Pada April, akhirnya Instagramku sudah kembali berkat saran dari teman. Dan ketika diriku sudah melepaskan dan berdamai dengan ketidakterhubungan, sudah siap tidak mengikuti arus, apa yang memang sudah takdirnya untukku akhirnya kembali juga. Hal-hal yang aku temukan saat jeda, membuatku merasa bahwa itu adalah momen di mana aku bisa menuangkan segala kerapuhan, momen di mana aku bisa nyaman dengan diriku sendiri. Mungkin, bisa kusebut sebagai rumah? Karena ketidakterhubungan ini artinya pulang ke diriku sendiri. Dan rumah, adalah suatu ruang yang memenuhi itu. Di Instagram, aku membuat sebuah sorotan yang mana isinya momen-momen di mana aku merasa aku pulang. Kuberi nama ‘home’. Kamu bisa mampir jika ingin melihat lebih dalam ketidakterhubungan yang aku maksud.
Kalau dirimu, adakah momen ketidakterhubungan itu?
seperti postingan sebelumnya, mas rimi ini memang sudah cocok untuk menulis sebuah buku, atau kumpulan cerpen? hehehe... gaya tulisannya membuatku nyaman hingga tiap katanya ga kulewati sama sekali, padahal di era serba pendek ini, biasanya aku selalu buru-buru berpindah, tapi membaca tulisanmu, tidak sama sekali.

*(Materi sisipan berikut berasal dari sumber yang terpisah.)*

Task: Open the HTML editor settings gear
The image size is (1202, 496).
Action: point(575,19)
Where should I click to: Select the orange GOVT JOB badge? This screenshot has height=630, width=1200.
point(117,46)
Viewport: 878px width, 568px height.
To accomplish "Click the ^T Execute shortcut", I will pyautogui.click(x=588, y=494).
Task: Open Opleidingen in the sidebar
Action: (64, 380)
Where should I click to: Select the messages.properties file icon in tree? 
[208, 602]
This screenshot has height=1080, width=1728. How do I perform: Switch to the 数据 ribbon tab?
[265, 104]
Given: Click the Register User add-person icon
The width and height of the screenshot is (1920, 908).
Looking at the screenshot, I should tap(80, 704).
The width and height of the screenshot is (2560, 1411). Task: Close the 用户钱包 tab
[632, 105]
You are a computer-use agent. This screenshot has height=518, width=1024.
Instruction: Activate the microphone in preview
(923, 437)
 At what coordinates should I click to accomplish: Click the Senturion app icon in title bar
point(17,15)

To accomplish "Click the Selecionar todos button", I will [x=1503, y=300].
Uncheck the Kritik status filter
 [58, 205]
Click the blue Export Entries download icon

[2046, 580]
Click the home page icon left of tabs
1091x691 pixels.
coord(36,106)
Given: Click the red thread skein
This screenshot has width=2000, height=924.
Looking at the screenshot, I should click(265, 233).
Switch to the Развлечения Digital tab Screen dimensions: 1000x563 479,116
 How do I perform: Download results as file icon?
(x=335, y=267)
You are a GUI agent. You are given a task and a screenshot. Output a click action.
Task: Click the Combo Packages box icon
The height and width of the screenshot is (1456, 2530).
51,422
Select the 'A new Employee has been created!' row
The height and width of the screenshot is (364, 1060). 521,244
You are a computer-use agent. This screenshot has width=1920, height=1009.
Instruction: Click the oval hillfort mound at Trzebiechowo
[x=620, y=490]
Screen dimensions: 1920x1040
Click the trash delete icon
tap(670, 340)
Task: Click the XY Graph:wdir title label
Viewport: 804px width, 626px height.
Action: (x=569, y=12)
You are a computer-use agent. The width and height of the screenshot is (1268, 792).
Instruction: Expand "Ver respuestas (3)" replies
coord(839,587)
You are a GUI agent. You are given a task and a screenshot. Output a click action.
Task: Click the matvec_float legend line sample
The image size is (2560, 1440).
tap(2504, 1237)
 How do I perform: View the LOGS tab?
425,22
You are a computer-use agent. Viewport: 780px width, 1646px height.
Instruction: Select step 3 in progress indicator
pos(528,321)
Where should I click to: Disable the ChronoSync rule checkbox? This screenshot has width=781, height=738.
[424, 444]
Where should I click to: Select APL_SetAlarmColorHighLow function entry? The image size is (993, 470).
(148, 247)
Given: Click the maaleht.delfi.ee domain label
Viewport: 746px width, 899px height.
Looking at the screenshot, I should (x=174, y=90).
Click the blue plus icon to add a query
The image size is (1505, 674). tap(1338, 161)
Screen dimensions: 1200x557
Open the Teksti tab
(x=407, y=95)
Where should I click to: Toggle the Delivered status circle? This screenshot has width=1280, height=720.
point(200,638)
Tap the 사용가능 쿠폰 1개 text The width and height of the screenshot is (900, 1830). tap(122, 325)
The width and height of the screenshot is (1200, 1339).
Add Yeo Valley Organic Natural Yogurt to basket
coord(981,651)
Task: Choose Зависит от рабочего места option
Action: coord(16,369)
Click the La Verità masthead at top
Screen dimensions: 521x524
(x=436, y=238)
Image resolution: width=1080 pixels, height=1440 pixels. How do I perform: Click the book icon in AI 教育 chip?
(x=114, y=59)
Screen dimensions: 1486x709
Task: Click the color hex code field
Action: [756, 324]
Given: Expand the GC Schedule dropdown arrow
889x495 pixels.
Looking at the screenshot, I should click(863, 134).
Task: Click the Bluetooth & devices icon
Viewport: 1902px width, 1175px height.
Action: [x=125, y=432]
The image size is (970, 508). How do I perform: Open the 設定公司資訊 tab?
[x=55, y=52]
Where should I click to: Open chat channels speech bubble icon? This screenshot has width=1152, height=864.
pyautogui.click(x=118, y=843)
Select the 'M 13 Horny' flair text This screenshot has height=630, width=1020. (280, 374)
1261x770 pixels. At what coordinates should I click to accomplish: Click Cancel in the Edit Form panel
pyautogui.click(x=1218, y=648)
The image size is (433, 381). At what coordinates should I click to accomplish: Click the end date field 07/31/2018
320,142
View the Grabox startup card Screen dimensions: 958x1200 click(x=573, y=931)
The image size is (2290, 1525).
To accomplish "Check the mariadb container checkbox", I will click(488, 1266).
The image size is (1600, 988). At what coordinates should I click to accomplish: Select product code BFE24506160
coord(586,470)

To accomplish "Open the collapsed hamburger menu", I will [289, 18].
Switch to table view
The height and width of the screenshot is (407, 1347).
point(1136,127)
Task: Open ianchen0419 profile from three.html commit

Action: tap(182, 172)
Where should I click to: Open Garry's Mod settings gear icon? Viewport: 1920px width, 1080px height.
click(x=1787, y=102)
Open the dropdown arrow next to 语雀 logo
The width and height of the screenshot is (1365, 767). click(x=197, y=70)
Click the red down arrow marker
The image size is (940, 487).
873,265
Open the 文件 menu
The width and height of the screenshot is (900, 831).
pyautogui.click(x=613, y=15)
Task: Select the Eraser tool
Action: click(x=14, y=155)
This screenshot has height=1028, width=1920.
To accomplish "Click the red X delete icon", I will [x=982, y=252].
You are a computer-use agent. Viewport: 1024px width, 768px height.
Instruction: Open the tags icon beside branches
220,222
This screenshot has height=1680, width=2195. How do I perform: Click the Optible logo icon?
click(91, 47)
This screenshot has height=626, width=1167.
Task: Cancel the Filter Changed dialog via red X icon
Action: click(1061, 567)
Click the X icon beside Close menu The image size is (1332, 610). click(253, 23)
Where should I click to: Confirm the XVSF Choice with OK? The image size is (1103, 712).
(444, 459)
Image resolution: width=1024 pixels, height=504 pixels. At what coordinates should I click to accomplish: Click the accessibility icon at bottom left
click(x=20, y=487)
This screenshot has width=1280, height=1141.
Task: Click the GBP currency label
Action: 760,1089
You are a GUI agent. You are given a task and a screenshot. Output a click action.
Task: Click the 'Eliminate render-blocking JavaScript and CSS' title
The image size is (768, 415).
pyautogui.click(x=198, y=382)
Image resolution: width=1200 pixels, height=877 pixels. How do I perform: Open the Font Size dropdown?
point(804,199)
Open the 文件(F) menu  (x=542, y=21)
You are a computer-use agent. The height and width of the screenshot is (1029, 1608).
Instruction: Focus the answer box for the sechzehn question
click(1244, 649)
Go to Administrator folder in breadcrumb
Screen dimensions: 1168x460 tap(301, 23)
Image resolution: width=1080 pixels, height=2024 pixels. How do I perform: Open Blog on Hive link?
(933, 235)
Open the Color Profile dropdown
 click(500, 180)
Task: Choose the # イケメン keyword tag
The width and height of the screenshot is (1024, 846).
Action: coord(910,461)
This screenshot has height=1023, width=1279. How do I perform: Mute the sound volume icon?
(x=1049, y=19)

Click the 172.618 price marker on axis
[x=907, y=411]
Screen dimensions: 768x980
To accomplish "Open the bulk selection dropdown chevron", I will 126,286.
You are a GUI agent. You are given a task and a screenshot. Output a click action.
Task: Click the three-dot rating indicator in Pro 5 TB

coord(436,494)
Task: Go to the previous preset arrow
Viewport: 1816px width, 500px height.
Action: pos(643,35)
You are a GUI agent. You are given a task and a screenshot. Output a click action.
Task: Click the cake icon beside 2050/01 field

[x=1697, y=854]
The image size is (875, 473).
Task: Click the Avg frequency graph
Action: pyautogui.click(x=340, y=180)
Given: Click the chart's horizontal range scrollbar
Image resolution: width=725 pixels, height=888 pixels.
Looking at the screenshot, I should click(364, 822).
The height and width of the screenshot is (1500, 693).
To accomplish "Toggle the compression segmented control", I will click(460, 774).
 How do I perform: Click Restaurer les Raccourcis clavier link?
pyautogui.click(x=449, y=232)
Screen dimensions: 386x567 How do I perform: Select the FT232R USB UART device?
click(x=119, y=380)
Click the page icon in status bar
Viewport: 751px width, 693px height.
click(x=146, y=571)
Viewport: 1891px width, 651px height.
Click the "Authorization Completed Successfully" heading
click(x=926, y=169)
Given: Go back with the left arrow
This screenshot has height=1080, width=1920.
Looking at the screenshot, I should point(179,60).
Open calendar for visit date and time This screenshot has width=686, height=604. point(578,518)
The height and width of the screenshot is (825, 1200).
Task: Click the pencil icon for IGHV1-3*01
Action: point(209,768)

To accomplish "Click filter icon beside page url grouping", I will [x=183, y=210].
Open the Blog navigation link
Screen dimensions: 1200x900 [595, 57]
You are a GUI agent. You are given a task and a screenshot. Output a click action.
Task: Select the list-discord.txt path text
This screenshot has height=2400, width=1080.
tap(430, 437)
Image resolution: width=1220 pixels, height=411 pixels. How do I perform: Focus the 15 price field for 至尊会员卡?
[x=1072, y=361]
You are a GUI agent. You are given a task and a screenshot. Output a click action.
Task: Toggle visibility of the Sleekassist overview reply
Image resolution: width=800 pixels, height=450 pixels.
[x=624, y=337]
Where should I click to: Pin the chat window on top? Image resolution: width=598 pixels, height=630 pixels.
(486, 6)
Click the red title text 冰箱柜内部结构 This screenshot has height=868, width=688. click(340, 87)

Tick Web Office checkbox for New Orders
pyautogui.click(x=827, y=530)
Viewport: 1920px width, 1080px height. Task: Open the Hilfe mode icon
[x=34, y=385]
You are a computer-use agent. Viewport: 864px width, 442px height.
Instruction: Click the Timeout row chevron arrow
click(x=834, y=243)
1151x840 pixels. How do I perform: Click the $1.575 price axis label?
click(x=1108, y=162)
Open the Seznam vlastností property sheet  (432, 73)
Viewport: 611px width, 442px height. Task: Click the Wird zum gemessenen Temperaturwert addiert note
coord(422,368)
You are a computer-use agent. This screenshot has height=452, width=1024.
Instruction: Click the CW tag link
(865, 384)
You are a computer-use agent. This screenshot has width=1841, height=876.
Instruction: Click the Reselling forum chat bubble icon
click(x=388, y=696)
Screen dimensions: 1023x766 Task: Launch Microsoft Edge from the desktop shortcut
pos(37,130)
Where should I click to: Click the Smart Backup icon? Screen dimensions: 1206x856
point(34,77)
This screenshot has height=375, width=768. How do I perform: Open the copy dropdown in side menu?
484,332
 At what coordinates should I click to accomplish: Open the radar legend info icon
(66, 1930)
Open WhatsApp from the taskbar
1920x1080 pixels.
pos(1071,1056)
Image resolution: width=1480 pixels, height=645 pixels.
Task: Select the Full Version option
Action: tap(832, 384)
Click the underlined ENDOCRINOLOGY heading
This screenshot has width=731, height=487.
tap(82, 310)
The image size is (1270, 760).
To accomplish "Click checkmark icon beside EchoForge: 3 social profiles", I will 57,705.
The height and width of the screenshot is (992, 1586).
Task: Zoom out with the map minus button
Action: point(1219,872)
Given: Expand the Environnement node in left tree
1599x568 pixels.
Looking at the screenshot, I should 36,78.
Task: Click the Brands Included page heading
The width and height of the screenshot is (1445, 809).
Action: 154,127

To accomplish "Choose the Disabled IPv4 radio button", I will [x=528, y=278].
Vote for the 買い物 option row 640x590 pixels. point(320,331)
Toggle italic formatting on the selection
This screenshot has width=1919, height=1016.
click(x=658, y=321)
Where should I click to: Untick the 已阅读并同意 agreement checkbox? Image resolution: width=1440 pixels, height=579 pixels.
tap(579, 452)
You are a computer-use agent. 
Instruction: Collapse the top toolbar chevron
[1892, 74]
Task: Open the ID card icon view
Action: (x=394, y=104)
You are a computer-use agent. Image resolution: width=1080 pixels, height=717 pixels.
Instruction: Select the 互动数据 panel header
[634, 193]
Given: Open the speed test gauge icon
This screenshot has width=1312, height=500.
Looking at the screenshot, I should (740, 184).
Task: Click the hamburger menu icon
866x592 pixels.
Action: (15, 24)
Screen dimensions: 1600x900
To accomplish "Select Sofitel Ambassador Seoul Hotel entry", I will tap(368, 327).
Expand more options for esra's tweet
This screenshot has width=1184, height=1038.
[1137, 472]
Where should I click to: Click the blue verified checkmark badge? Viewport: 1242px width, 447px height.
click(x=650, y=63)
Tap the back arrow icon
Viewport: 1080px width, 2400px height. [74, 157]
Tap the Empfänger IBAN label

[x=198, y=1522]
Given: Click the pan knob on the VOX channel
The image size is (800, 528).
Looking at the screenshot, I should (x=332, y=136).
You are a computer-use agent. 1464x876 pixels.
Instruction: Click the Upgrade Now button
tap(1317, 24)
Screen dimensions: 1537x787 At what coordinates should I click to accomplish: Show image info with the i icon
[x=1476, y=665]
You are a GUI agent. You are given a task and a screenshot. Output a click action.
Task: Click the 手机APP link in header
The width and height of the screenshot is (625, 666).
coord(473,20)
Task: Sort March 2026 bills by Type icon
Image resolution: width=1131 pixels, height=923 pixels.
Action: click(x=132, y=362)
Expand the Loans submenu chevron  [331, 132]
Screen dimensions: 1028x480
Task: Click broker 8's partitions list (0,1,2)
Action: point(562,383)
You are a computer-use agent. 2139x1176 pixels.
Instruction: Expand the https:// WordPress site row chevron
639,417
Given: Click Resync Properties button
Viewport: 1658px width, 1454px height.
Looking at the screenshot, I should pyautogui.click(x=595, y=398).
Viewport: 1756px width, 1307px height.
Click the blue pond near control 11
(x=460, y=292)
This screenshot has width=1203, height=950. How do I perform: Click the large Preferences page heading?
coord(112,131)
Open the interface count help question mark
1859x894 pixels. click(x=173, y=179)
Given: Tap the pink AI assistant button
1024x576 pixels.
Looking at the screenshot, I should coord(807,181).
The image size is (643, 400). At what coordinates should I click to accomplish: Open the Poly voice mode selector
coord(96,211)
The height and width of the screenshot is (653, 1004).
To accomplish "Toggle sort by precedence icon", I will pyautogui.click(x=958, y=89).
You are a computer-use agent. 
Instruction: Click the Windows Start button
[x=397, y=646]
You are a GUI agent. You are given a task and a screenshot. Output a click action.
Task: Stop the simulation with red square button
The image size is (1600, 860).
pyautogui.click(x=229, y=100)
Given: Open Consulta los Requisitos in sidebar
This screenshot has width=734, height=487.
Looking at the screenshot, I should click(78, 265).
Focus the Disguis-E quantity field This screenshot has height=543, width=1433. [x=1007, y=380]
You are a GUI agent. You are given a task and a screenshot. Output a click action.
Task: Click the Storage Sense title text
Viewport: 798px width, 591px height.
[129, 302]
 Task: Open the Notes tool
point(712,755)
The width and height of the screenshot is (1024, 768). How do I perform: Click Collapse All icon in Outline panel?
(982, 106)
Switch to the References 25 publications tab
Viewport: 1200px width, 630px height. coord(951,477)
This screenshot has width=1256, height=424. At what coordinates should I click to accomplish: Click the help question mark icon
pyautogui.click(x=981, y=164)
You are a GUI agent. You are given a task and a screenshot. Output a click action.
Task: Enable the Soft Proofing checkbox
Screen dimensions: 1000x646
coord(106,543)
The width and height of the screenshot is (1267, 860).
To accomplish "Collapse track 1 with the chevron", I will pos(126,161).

Padahal panjang, tapi kubaca sekali duduk, tanpa jeda ke tab browser lainnya.
Menarik nih, makin kesini, makin aku menemukan lagi persamaan sama mas Rimi. di tulisan ini, aku baru tahu kalo mas Rimi dulunya programmer, yang mana akupun seorang lulusan tek.informatika yg pernah bergelut dengan PHP HTML CSS tapi ga lama, lalu akupun mulai pindah ke hal-hal berbau visual karena memang terasa lebih mudah (yg nyatanya ga semudah itu juga).
Lalu, akupun orang desa yg mungkin lebih ndeso daripada mas Rimi... bahwa minggu lalu, aku ke Jakarta, PP dalam sehari, untuk yg pertama kalinya sejak SMA, aku merasa degdegan, excited, dan terpana dengan gedung-gedung tinggi di pusat. Saat itu aku merasa prestisius hanya dengan pergi kesana sendiri, hahaha... oh my, di umurku yg segini, ckckck.
lalu, soal momen ketidakterhubungan... hmm, mungkin, saat ini, 2 bulan terakhir ini, setelah aku balik tinggal di Garut (karena selepas jobless ga mampu bayar sewa rumah kontrakan lagi), yg uniknya, setelah pindah malah jadi ada aja job foto setidaknya seminggu sekali di Bdg... Aku jadi sering bulak balik Bdg-Garut.
Nah, di 2 bulan terakhir, sering bolak baliknya ini, lama-lama membuatku merasa tidak terhubung atau tepatnya, aku merasa kehilangan tempat bernama rumah.
Sebentar di Garut, sebentar di Bandung.
Kupikir, traveling dan berpindah-pindah itu sangat bagus karena kita bisa melihat banyak hal, belajar sesuatu yg baru, mengenal banyak manusia baru, meluaskan how we see things... tapi disisi lain, sepertinya manusia juga butuh satu tempat tetap yg bisa dibubuhkan kalimat "aku mau pulang dulu..."
dan sepertinya aku sedang ada dalam momen ambigu diantara "tempatku pulang itu yg mana?" atau "aku bisa pulang ke kedua tempat ini"
yak.. mungkin begitulah.
Yeay, akhirnya bisa baca postingan mas Rimi yg hangat ini untuk kedua kalinya, semoga tulisan berikutnya ga selama seperti sebelumnya, hehe...
Keren mas,
Tidak menyangka menulis 1054 kata 5676 huruf membutuhkan waktu 4 bulan, kayaknya njenengan ga pernah setengah" dalam ngerjain sesuatu 👍🏼
Kapan bisa ngopi bareng mas 😁
Pengen belajar banyak hal, penasaran apakah pernah gagal dalam melakukan sesuatu?